Please return the full listing below without altering anything.

*** Raw data ***

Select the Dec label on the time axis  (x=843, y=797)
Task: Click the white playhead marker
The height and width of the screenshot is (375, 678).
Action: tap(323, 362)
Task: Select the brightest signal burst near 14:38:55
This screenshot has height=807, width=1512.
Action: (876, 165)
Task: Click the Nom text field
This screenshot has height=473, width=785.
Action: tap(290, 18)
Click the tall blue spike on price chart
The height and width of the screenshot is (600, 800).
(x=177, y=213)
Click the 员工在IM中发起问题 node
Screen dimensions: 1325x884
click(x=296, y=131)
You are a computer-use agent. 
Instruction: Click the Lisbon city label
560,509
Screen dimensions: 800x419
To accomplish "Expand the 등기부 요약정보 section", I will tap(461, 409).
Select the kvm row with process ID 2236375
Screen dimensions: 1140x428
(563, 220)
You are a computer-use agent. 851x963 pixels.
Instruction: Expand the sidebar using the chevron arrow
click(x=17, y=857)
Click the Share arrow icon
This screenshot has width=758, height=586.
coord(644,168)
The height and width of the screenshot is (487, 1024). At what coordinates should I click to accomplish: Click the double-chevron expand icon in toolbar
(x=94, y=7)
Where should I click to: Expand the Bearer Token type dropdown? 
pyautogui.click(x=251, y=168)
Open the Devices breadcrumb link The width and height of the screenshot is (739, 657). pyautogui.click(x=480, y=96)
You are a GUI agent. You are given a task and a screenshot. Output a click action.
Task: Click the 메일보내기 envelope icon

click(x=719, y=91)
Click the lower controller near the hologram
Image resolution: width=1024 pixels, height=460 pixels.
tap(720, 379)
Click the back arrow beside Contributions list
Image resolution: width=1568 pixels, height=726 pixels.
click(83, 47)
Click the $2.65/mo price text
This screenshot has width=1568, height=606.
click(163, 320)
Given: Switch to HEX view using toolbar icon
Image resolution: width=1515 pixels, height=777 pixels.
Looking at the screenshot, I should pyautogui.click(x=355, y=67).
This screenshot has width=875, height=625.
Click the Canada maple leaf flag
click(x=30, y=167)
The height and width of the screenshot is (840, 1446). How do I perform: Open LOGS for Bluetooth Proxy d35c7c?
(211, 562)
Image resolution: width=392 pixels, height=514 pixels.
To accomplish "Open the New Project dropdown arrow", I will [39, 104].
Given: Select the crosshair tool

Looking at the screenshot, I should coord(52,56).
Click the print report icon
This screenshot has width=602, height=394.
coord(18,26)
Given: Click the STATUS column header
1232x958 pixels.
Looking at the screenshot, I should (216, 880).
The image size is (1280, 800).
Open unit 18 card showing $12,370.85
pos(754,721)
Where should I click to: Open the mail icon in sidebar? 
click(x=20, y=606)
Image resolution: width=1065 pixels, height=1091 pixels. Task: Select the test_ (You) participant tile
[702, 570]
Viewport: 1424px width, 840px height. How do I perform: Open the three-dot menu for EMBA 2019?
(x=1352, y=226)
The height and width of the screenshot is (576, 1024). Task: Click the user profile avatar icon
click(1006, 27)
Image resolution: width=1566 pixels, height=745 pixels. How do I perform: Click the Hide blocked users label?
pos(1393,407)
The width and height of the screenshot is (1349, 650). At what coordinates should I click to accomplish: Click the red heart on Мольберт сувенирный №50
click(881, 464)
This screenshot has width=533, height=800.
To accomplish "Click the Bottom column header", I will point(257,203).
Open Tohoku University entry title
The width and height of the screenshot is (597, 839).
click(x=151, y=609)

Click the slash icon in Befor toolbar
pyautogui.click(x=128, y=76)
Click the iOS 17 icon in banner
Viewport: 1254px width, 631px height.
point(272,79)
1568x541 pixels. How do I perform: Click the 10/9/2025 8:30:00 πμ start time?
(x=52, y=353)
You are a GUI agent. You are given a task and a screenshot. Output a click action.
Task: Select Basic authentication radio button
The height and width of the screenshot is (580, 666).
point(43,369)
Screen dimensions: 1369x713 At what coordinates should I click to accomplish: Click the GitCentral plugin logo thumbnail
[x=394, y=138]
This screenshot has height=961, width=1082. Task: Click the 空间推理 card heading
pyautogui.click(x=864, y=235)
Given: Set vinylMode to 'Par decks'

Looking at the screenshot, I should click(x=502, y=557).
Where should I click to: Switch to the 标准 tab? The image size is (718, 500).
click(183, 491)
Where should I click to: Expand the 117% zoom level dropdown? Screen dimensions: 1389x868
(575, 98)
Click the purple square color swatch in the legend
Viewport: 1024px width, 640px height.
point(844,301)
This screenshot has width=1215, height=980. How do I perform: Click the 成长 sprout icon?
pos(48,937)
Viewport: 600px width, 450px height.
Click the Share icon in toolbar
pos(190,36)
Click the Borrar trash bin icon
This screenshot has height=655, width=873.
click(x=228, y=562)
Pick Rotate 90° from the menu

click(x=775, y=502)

*** End of Raw data ***

Completed task
Select the Dec label on the time axis  (x=843, y=797)
Task: Click the white playhead marker
The height and width of the screenshot is (375, 678).
Action: tap(323, 362)
Task: Select the brightest signal burst near 14:38:55
This screenshot has height=807, width=1512.
Action: (876, 165)
Task: Click the Nom text field
This screenshot has height=473, width=785.
Action: tap(290, 18)
Click the tall blue spike on price chart
The height and width of the screenshot is (600, 800).
(x=177, y=213)
Click the 员工在IM中发起问题 node
Screen dimensions: 1325x884
click(x=296, y=131)
You are a computer-use agent. 
Instruction: Click the Lisbon city label
560,509
Screen dimensions: 800x419
To accomplish "Expand the 등기부 요약정보 section", I will tap(461, 409).
Select the kvm row with process ID 2236375
Screen dimensions: 1140x428
(563, 220)
You are a computer-use agent. 851x963 pixels.
Instruction: Expand the sidebar using the chevron arrow
click(x=17, y=857)
Click the Share arrow icon
This screenshot has width=758, height=586.
coord(644,168)
The height and width of the screenshot is (487, 1024). At what coordinates should I click to accomplish: Click the double-chevron expand icon in toolbar
(x=94, y=7)
Where should I click to: Expand the Bearer Token type dropdown? 
pyautogui.click(x=251, y=168)
Open the Devices breadcrumb link The width and height of the screenshot is (739, 657). pyautogui.click(x=480, y=96)
You are a GUI agent. You are given a task and a screenshot. Output a click action.
Task: Click the 메일보내기 envelope icon

click(x=719, y=91)
Click the lower controller near the hologram
Image resolution: width=1024 pixels, height=460 pixels.
tap(720, 379)
Click the back arrow beside Contributions list
Image resolution: width=1568 pixels, height=726 pixels.
click(83, 47)
Click the $2.65/mo price text
This screenshot has width=1568, height=606.
click(163, 320)
Given: Switch to HEX view using toolbar icon
Image resolution: width=1515 pixels, height=777 pixels.
Looking at the screenshot, I should pyautogui.click(x=355, y=67).
This screenshot has width=875, height=625.
Click the Canada maple leaf flag
click(x=30, y=167)
The height and width of the screenshot is (840, 1446). How do I perform: Open LOGS for Bluetooth Proxy d35c7c?
(211, 562)
Image resolution: width=392 pixels, height=514 pixels.
To accomplish "Open the New Project dropdown arrow", I will [39, 104].
Given: Select the crosshair tool

Looking at the screenshot, I should coord(52,56).
Click the print report icon
This screenshot has width=602, height=394.
coord(18,26)
Given: Click the STATUS column header
1232x958 pixels.
Looking at the screenshot, I should (216, 880).
The image size is (1280, 800).
Open unit 18 card showing $12,370.85
pos(754,721)
Where should I click to: Open the mail icon in sidebar? 
click(x=20, y=606)
Image resolution: width=1065 pixels, height=1091 pixels. Task: Select the test_ (You) participant tile
[702, 570]
Viewport: 1424px width, 840px height. How do I perform: Open the three-dot menu for EMBA 2019?
(x=1352, y=226)
The height and width of the screenshot is (576, 1024). Task: Click the user profile avatar icon
click(1006, 27)
Image resolution: width=1566 pixels, height=745 pixels. How do I perform: Click the Hide blocked users label?
pos(1393,407)
The width and height of the screenshot is (1349, 650). At what coordinates should I click to accomplish: Click the red heart on Мольберт сувенирный №50
click(881, 464)
This screenshot has width=533, height=800.
To accomplish "Click the Bottom column header", I will point(257,203).
Open Tohoku University entry title
The width and height of the screenshot is (597, 839).
click(x=151, y=609)

Click the slash icon in Befor toolbar
pyautogui.click(x=128, y=76)
Click the iOS 17 icon in banner
Viewport: 1254px width, 631px height.
point(272,79)
1568x541 pixels. How do I perform: Click the 10/9/2025 8:30:00 πμ start time?
(x=52, y=353)
You are a GUI agent. You are given a task and a screenshot. Output a click action.
Task: Select Basic authentication radio button
The height and width of the screenshot is (580, 666).
point(43,369)
Screen dimensions: 1369x713 At what coordinates should I click to accomplish: Click the GitCentral plugin logo thumbnail
[x=394, y=138]
This screenshot has height=961, width=1082. Task: Click the 空间推理 card heading
pyautogui.click(x=864, y=235)
Given: Set vinylMode to 'Par decks'

Looking at the screenshot, I should click(x=502, y=557).
Where should I click to: Switch to the 标准 tab? The image size is (718, 500).
click(183, 491)
Where should I click to: Expand the 117% zoom level dropdown? Screen dimensions: 1389x868
(575, 98)
Click the purple square color swatch in the legend
Viewport: 1024px width, 640px height.
point(844,301)
This screenshot has width=1215, height=980. How do I perform: Click the 成长 sprout icon?
pos(48,937)
Viewport: 600px width, 450px height.
Click the Share icon in toolbar
pos(190,36)
Click the Borrar trash bin icon
This screenshot has height=655, width=873.
click(x=228, y=562)
Pick Rotate 90° from the menu

click(x=775, y=502)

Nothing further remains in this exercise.